Thruth is: newer Octas seems to include test-pattern exercise abilities into their specs, in order to verify data path and timing integrity, between controller (P2) and device(s), in a per-device basis.
Even Hypers did experienced some changes, in order to agree with HyperBus 2 specs.
So, despite the extra code needed, IMHO it's better to be able to do it the same way, as for the ya-old ones, as for the new ones.
Yeah I've heard about that inbuilt test pattern for OctaRAMs. Another benefit it with making it variable is that it gives us a way to control it dynamically after startup in case that is required for future experimentation etc. Right now it is using a static table (thanks go to ozpropdev who figured out), to compute the delay+registered input pin settings based on P2 clock frequency at driver COG init time.
In theory the driver (or client) could also write out its own test patterns at startup time into HyperRAM (which would obviously corrupt it), and then read it back with various values of delay+registered setting which could then help optimise it for the system conditions including the current temperature.
Perhaps one day something else could track temperature and then make slight adjustments if required before the data is corrupted (probably gets difficult unless you've already characterized all of this in advance).
I sincerely believe that, by ensuring CA phase does really agrees with Hyper timing specs, any eventual corruption could be limited to happen within a single row, perhaps even within just a few words-interval of the affected row, inside main memory array address range of each dice (in case of MCPs).

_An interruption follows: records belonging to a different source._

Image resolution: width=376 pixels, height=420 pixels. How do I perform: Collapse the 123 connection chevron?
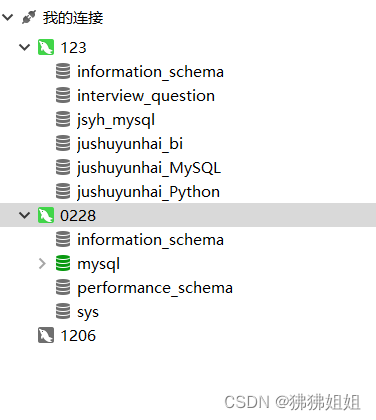tap(25, 47)
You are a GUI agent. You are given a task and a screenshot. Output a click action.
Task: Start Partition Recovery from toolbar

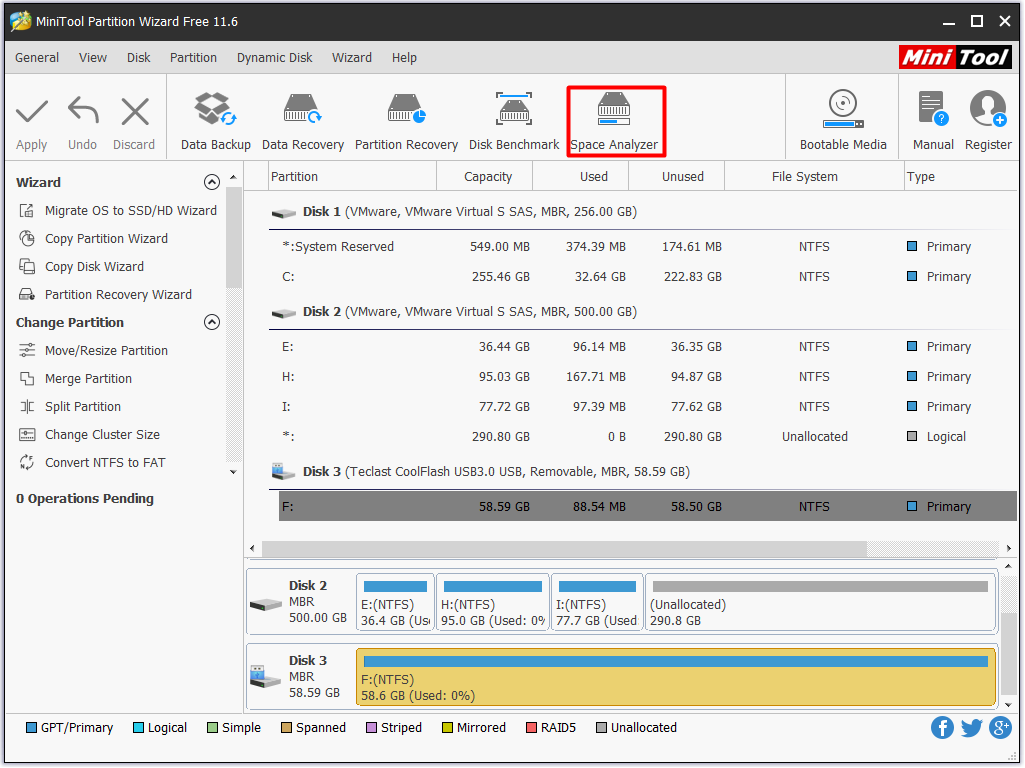point(406,121)
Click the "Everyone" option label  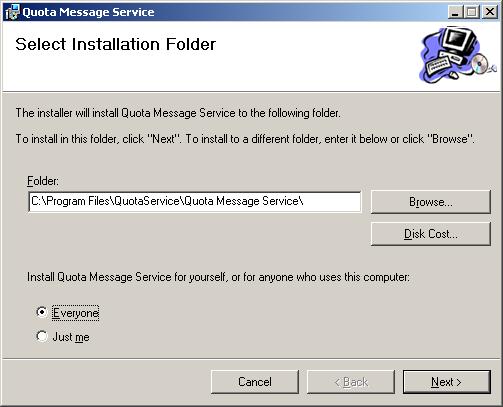75,313
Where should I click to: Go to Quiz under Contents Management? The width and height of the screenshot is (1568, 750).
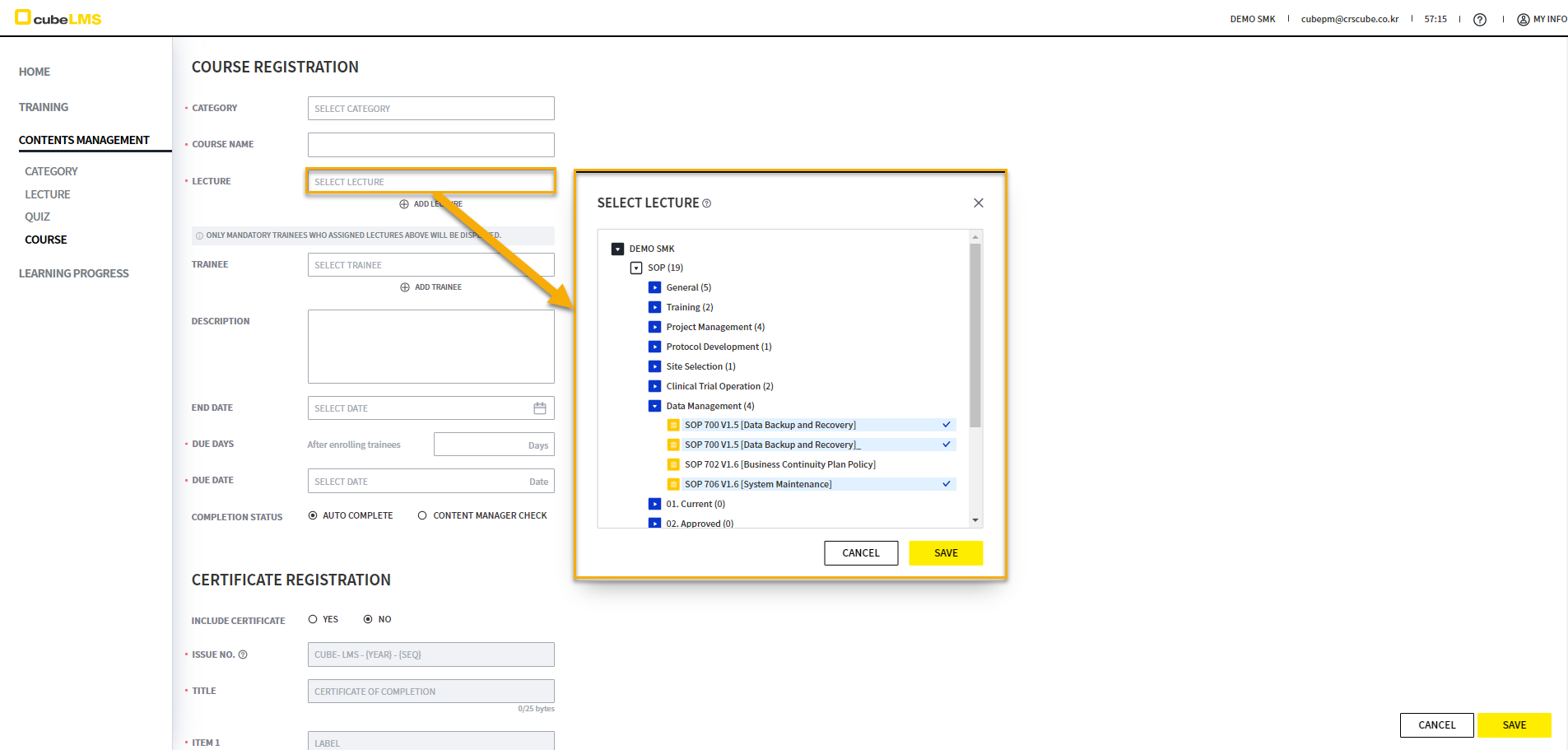click(37, 217)
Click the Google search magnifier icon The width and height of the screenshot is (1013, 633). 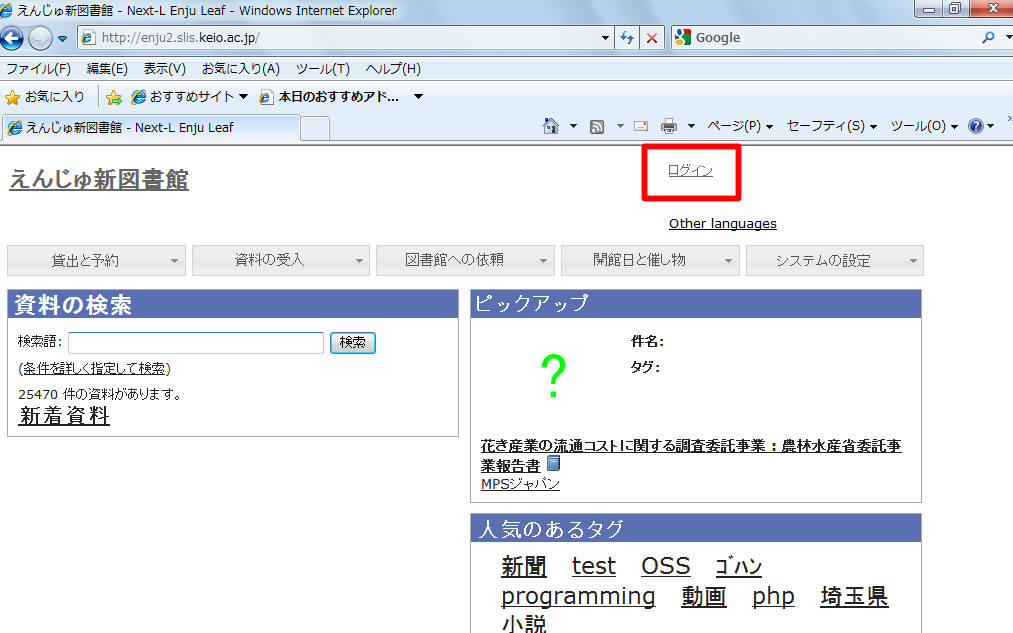click(988, 37)
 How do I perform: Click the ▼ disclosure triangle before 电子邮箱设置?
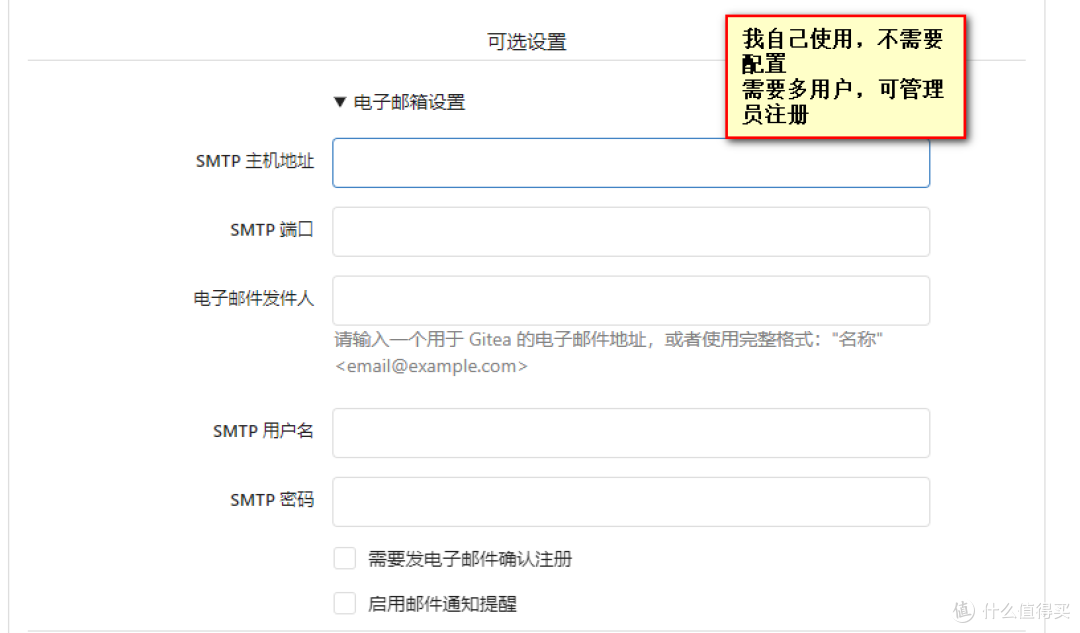coord(340,101)
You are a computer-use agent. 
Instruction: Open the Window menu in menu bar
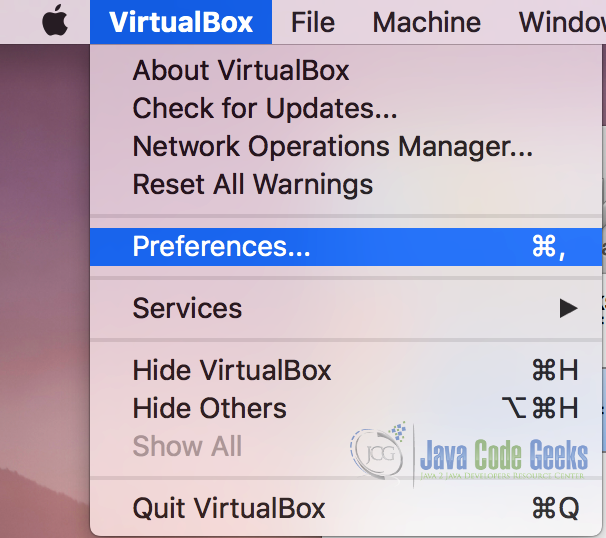tap(562, 22)
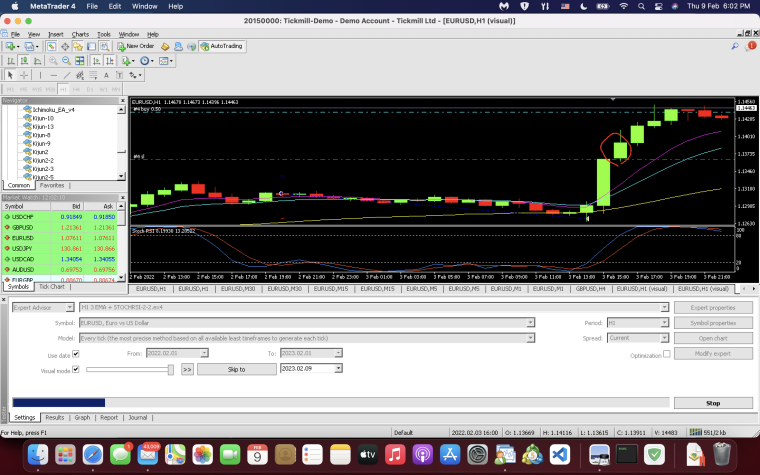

Since we can't really afford inter-dice "jumps", because bursts would wrap-around within die limits, by sparing, says, the first or last row of each die, in order to have a "dirty" or scratchpad area to get the tests done, could efficiently deal with any tests we could immagine.
That way, any eventual out-of-bonds corruption would have to be credit to problems related to the possibility of having any someway "shrunken", or even skiped, HyperCk cycles, that could't be understood as such (a valid clock cycle) by the Hyper, thus messing with its logic, while trying to keep with HyperBus controller (P2) pace.
Perhaps, by using HyperCk = Sysclk/4 during CA phase and the first (and mandatory) Latency count, thus reserving any increase at HyperCK to Sysclk/2 to only happen afterwards, during the second Latency count (if needed, due to device type) and beyound, throughout the whole data-transfer phase could be enough, to keep Hyper accesses steady along the time, despite any reasonable temperature changes.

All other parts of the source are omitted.